Scan the records for "computer". Show the matching lines.

START Task material

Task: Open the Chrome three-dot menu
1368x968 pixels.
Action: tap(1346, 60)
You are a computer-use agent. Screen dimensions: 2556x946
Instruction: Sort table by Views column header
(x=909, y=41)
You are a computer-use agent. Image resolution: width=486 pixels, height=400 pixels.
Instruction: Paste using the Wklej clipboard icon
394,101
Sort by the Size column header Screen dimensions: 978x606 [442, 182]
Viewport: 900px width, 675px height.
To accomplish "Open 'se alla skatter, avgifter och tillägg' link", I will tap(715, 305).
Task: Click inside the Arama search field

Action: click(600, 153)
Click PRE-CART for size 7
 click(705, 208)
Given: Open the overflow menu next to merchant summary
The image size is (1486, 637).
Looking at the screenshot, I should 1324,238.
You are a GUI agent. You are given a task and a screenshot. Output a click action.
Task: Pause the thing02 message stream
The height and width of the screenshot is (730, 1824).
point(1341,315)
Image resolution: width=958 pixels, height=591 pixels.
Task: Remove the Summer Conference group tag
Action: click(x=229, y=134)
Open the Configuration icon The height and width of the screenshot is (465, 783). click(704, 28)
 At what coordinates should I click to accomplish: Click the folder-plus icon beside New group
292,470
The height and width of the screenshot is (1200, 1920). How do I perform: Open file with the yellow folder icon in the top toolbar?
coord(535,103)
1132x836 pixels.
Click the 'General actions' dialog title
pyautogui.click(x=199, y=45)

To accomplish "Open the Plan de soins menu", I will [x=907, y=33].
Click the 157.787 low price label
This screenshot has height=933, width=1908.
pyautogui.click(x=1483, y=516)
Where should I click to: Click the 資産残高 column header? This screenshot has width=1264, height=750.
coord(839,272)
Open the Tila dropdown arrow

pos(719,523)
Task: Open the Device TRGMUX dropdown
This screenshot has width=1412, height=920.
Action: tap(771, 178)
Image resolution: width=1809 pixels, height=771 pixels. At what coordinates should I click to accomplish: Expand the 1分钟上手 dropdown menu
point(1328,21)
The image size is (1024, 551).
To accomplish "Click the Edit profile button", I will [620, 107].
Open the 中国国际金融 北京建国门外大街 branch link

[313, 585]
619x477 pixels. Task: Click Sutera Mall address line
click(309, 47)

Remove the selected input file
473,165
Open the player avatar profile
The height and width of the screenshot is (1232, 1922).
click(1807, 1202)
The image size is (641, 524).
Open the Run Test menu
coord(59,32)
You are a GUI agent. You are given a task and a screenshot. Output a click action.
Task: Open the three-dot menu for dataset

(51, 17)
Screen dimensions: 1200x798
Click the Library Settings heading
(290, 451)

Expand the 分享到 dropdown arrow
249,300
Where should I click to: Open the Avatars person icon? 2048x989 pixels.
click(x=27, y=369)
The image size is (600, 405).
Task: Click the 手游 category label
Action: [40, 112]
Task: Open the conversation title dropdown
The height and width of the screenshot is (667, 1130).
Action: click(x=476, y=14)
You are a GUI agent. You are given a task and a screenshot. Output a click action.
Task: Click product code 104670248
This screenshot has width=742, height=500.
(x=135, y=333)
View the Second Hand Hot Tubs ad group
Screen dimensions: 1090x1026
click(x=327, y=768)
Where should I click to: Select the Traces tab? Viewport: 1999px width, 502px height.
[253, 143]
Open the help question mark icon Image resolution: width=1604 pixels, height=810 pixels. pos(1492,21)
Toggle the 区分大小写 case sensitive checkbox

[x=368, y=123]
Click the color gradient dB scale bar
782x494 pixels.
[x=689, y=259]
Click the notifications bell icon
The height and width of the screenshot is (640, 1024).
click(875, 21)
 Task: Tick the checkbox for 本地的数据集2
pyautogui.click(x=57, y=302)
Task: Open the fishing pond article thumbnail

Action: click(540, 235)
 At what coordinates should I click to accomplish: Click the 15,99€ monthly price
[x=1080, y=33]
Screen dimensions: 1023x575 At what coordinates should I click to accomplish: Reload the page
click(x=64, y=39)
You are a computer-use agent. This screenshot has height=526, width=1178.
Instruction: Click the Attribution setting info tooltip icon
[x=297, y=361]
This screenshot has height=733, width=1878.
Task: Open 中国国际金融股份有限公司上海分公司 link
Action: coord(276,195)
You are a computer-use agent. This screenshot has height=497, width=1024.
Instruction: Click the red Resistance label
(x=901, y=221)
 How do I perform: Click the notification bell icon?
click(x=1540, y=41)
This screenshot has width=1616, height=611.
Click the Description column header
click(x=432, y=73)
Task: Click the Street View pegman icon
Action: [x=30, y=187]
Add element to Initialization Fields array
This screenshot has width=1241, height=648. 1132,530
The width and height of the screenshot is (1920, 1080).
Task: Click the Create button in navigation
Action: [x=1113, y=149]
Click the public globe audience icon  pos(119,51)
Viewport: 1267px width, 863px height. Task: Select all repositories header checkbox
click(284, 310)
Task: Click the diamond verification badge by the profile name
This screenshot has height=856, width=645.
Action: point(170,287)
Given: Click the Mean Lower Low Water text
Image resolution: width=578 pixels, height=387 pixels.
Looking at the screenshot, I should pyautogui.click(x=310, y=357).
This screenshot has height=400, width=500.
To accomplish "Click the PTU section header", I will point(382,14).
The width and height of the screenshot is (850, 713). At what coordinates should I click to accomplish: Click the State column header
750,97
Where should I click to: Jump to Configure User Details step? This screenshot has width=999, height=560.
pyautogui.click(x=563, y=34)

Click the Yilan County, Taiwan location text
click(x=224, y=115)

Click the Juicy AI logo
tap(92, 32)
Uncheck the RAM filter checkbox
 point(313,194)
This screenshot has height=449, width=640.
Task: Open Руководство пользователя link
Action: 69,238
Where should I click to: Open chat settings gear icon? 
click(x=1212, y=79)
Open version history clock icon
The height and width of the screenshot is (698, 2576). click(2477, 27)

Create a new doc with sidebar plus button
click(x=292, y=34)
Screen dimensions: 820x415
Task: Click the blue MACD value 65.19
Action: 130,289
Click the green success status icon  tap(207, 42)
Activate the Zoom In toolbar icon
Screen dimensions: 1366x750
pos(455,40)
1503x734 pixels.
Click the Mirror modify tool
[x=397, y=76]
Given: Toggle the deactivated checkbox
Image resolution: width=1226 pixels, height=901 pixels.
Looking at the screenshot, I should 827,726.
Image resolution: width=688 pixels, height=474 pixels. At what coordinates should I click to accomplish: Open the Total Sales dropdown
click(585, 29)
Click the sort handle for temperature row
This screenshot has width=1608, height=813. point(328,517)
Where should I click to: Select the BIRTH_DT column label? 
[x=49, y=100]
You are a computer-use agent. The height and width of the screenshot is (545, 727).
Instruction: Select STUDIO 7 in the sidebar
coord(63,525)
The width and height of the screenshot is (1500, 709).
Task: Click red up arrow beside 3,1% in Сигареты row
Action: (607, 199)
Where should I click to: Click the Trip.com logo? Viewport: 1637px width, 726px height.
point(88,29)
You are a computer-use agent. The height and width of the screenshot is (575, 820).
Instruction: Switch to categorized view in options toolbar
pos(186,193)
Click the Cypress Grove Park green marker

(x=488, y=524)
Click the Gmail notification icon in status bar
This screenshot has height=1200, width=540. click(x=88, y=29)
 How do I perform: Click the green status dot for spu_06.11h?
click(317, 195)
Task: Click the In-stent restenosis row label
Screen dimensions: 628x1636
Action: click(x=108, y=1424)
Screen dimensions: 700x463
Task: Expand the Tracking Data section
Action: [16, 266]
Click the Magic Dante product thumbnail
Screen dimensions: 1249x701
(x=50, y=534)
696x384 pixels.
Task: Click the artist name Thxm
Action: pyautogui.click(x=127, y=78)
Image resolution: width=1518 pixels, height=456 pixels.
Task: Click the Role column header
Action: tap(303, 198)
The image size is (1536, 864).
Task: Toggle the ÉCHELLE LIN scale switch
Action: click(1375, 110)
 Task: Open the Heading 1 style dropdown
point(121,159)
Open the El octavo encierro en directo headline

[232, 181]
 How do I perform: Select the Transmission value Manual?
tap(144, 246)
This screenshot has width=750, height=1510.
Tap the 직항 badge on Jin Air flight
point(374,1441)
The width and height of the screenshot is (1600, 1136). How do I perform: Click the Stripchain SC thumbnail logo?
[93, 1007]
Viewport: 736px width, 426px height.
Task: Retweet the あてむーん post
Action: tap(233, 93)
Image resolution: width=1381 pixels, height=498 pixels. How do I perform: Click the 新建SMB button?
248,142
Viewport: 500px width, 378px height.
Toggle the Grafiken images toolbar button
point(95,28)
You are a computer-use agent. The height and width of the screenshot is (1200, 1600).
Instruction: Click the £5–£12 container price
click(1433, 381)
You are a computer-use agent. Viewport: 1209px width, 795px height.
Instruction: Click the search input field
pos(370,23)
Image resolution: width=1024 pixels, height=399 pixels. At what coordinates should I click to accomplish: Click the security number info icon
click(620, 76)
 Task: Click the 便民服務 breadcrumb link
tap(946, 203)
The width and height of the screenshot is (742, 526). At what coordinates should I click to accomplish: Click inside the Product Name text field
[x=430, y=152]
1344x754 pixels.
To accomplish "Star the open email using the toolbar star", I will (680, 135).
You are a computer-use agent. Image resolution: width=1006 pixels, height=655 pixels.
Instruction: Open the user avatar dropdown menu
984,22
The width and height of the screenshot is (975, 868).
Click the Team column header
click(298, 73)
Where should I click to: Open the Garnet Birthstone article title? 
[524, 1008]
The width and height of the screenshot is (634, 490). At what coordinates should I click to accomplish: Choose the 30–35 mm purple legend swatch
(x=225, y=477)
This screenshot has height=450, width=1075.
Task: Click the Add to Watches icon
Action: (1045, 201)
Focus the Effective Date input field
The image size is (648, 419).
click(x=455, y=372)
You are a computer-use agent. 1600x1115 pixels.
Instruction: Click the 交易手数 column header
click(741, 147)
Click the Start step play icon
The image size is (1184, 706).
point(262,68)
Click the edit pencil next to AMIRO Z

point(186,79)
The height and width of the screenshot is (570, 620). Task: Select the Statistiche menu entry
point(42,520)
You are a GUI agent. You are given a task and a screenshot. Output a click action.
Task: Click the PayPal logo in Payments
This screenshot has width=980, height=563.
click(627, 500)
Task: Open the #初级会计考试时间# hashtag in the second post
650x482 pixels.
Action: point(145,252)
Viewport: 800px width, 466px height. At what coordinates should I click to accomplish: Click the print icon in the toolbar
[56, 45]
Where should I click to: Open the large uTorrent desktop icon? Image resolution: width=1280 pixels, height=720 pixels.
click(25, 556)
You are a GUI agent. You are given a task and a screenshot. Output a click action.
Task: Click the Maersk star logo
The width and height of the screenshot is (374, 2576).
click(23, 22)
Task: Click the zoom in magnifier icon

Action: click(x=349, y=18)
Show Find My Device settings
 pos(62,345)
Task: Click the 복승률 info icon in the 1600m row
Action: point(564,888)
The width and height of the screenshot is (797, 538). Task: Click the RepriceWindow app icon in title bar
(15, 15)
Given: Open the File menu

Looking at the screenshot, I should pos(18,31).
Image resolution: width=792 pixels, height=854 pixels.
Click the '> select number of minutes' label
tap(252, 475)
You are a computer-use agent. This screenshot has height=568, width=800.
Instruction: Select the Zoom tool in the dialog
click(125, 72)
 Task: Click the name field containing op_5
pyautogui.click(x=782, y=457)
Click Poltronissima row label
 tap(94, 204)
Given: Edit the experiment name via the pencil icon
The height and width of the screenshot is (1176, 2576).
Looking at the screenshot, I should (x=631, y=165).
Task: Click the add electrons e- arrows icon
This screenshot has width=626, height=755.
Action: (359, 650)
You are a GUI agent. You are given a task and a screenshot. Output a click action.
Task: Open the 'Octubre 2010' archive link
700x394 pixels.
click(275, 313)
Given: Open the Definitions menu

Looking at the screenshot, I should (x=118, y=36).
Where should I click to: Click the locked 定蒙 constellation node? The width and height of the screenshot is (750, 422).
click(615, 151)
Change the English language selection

END Task material

§ Written solution:
You are a computer-use agent. Screen dimensions: 2556x946
You are a computer-use agent. Image resolution: width=486 pixels, height=400 pixels.
You are a computer-use agent. This screenshot has height=526, width=1178.
You are a computer-use agent. This screenshot has height=497, width=1024.
You are a computer-use agent. The height and width of the screenshot is (545, 727).
You are a computer-use agent. The height and width of the screenshot is (575, 820).
You are a computer-use agent. The height and width of the screenshot is (1200, 1600).
You are a computer-use agent. Viewport: 1209px width, 795px height.
You are a computer-use agent. Image resolution: width=1006 pixels, height=655 pixels.
You are a computer-use agent. 1600x1115 pixels.
You are a computer-use agent. This screenshot has height=568, width=800.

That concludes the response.